Дверь за спиной ещё не щёлкнула, когда он уронил рюкзак с плеча и прижал обе ладони к щекам Арсения, не спрашивая согласия, не пытаясь уловить и прочесть его в глазах, он целовал его, сперва просто прижимаясь к губам своими, не дыша, а после, развязывая на нежность, но не невесомую, ощутимую, влажную, липнущую возбуждением к низу живота.
— Я скучал, — Арсений признавался неслышно, сминая в пальцах жесткую ткань спецовки на груди Шастуна, а тот не мог заставить себя выдохнуть глубже, позволить себе дышать глубже.
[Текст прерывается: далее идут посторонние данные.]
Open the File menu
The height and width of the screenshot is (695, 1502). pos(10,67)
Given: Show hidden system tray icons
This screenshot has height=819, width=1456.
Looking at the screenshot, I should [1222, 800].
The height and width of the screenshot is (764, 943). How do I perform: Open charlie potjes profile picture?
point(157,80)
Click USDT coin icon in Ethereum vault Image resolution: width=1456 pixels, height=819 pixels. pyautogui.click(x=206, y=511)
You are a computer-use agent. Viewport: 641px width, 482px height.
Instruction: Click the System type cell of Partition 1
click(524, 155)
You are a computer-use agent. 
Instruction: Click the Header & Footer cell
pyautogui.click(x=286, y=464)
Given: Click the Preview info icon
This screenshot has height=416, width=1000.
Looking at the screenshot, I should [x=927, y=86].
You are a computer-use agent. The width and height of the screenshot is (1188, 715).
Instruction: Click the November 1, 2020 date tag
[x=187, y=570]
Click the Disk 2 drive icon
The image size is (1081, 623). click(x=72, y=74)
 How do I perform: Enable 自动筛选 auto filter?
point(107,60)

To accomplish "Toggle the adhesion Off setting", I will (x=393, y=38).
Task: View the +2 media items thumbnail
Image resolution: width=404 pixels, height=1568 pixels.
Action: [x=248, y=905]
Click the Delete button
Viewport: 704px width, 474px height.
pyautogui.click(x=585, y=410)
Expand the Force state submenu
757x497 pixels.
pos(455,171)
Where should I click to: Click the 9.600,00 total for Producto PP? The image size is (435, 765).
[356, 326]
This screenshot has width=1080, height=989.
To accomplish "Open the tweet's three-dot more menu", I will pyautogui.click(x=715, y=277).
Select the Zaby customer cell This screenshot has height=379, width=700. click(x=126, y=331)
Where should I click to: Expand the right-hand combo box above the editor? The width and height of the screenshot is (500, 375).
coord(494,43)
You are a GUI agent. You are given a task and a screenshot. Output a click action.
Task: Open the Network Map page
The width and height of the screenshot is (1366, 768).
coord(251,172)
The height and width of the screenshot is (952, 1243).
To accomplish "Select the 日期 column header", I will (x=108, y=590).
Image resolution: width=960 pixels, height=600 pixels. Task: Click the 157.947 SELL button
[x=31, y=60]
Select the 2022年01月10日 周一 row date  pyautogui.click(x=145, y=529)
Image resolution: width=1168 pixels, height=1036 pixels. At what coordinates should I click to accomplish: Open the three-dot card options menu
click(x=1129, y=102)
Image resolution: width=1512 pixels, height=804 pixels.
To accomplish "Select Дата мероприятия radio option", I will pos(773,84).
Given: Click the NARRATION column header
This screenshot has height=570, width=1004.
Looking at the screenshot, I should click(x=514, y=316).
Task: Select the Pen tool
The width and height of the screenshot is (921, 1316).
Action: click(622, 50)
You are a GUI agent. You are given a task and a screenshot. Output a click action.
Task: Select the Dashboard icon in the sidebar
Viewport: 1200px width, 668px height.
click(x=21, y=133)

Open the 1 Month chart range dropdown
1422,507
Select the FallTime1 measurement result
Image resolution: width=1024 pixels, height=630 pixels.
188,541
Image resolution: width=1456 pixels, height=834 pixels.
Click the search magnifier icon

Позволить себе дышать спокойно в принципе. — Шаст ...
— Это то, что я должен был узнать, да? — Шастун жмётся своим лбом к его и жмурится, не в состоянии смотреть в глаза так близко, видеть в них искреннюю тоску и многим больше, но бесконечно прокручивать в голове тот факт, что Арсений добровольно подписал контракт со смертельной опасностью.
— Шаст ... — Арс зовёт, так умоляет посмотреть на себя, но Антон упрямится, нервно и коротко ведёт подбородком в сторону.
— Это то, что я должен был узнать, Арс? — он повторяет вопрос заученной скороговоркой и дёргается, когда его лица касаются прохладные пальцы.
— Посмотри на меня, — просит Арсений, ласково поглаживая линии скул. — Антон, посмотри на меня, пожалуйста ...
Шастун упрямится, стискивает губы и вертит головой, но когда Арс соприкасается кончиком носа с его, замирает, чутко прислушиваясь к ощущению горячего дыхания на своих губах.
— Антон, я ...
— Это, блять, не шутки, Арс, — Шастуна от бессилия перед трепетной нежностью Попова размазывает, голос проседает отрывистыми вздохами. — Это, блять, совсем другое ... Это ебаная стихия, Арс. Ты ...
— Антон ... — Арсений осторожно тянется губами к подбородку и вверх к уголку, по тонкой линии нижней губы, шепча и успокаивая, пока руки Шаста начинает потряхивать от страха и подавленных эмоции.
— Просто, блять, объясни мне — почему? Попробуй объяснить, Арс, пожалуйста, — Антон существует только невесомыми поцелуями на своём лице, мысленно умоляя Арсения не останавливаться. — Найди слова, найди мне, блять, причину отпустить тебя туда ... Арс, пожалуйста.
— Я чувствую, что должен быть там, — Шаст кривит губы в болезненной усмешке и Арс тянется к ней поцелуем. — Чувствую, что нужен, важен. Что там я буду нужен и ...
— Ты мне нужен, придурок, господи ... — Антон выдыхает с протяжным стоном, без сил запрокидывая голову, позволяя Арсению умалять его переживания лаской к шее и плечам, пока кончики пальцев соскальзывают к груди.
И знает ведь, что не встанет на пути, не заставит изменить решение, не сумеет просто насильно отвернуть от этой идеи. Арсений живет своими ощущениями и предчувствиями, философиями, которые Антону никогда не понять, но какие он может принять. Как бы больно и тяжело ни было, как бы ни хотелось взять и перевернуть ситуацию собственными руками, Шаст перед Арсом бессилен и все, что ему остаётся, – быть рядом.
— Ты мне нужен, — немым согласием и смирением выдыхает Антон и, путаясь в волосах пальцами, притягивает к себе Арса ближе, утыкаясь в макушку поцелуем. — Мне нужен.